Sur le fond, ce n’est pas l’affaire du siècle. On peut reconnaître à Frédéric Delcor, patron de l’IEV et présenté souvent comme le bras droit d’Elio Di Rupo, une certaine franchise dans sa défense. Il n’y a pas eu de détournement d’argent public, juste un jeu d’écriture. Tout au plus les socialistes s’exposent-ils, si les faits devaient être poursuivis à quelques milliers d’euros d’amendes.
Su la forme c’est plus délicat. Que le parti socialiste prenne des libertés avec le droit du travail est étonnant. Que l’affaire surviennent à une encablure des élections peut être gênant : ce n’est plus la frégate carolo qui intéresse la justice du travail mais le navire amiral. S’intéresser à l’IEV c’est en effet toucher le cœur du pouvoir présidentiel. Dans un parti où les fédérations conservent une réelle autonomie le centre d’étude est au service du président. Les hommes qui le dirigent (Frédéric Delcor aujourd’hui ou André Flahaut hier) sont les véritables machinistes en chef du PS. Si l’affaire s’emballait, Elio di Rupo, qui avait affiché une certaine distance avec des socialistes carolorégiens dont les pratiques étaient présentées comme « archaïques », serait sans doute contrait de changer de posture.

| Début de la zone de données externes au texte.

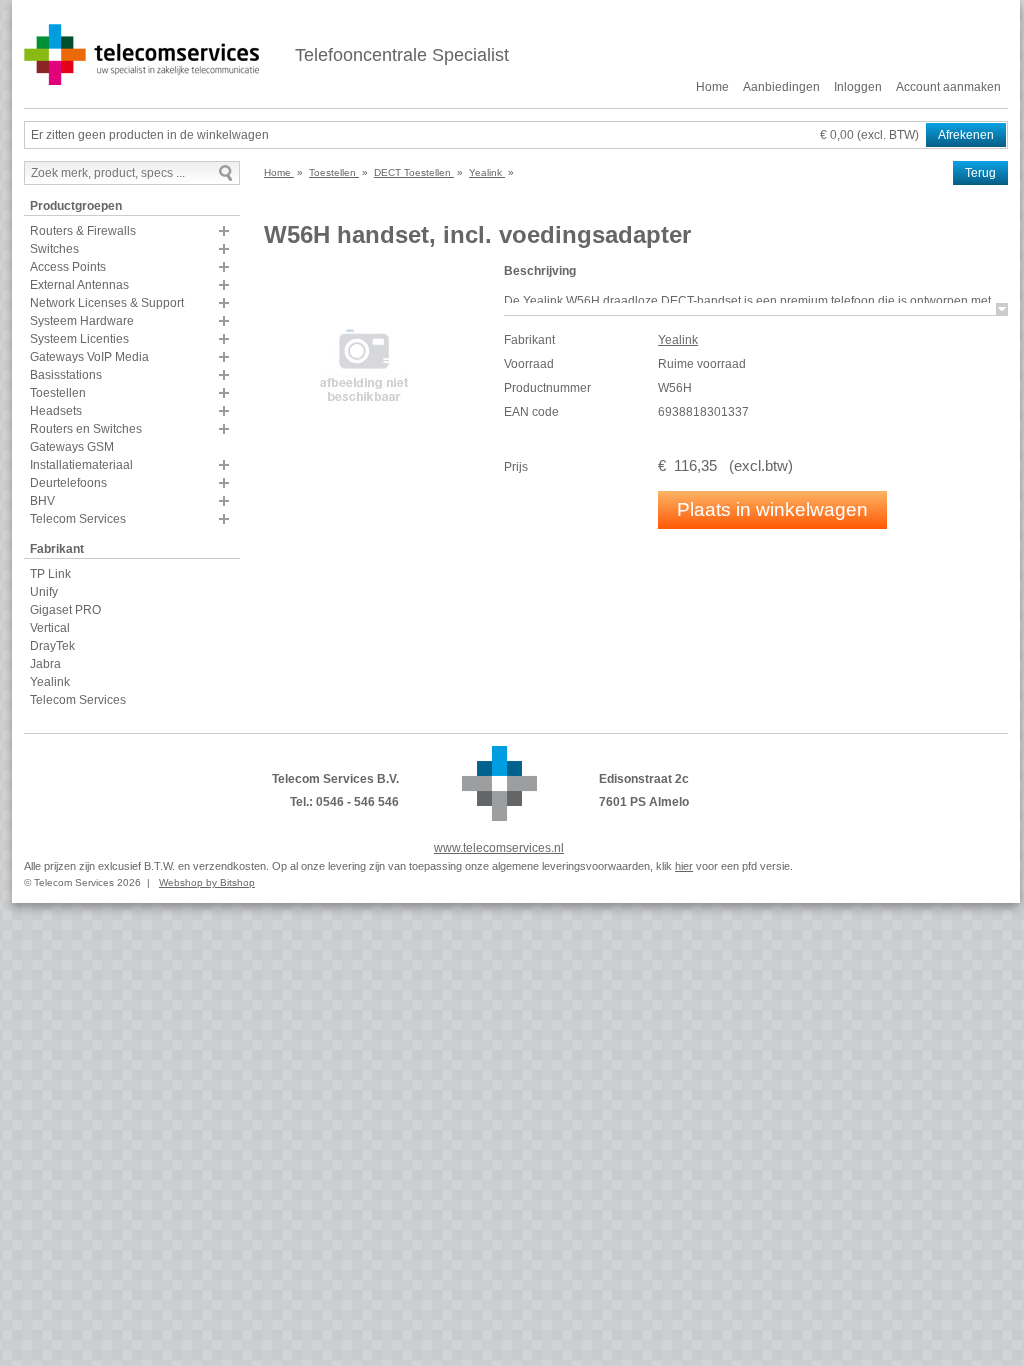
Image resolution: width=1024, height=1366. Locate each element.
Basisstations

PS (c’est le cas de le dire) : je constate l’arrivée de nouveau lecteurs qui découvrent « rue de la loi » par l’intermédiaire d’un lien sur le blog d’Elio Di Rupo. Je suis bien sûr honoré d’être référencé sur le blog du président du PS. Le libellé de la rubrique « blogs amis » mérite d’être nuancé. S’il peut y avoir entre un journaliste politique et un président de parti une estime intellectuelle et un respect réciproque, il ne saurait y avoir « d’amitié » au sens fort du terme. Les lignes ci dessus devraient vous convaincre de mon indépendance.

6 commentaires:

Julie K a dit…

Merci de remettre en contexte cette histoire. je ne trouve nulle part des explications l'organisation des autres partis. Si l'i.e.v. fonctionne de bonne foi de cette manière, comment les autres centres d'études et groupes parlementaires font-ils? si la loi est floue, y en a-t-il des interprétations différentes au sein de chaque parti? les partis ne doivent-ils pas remettre leurs comptes au parlement régulièrement?
merci!

Anonyme a dit…

Fabrice, l'intitulé "blog d'amis" est standard dans Word Press et est une très mauvaise traduction de "blog roll". Je pense simplement qu'ils ne l'ont pas changé.

Anonyme a dit…

@ julie et Fabrice

Voici une réaction saine Julie de s’interroger sur les pratiques des autres partis. Je n’ai pas vu beaucoup de journalistes se poser la question…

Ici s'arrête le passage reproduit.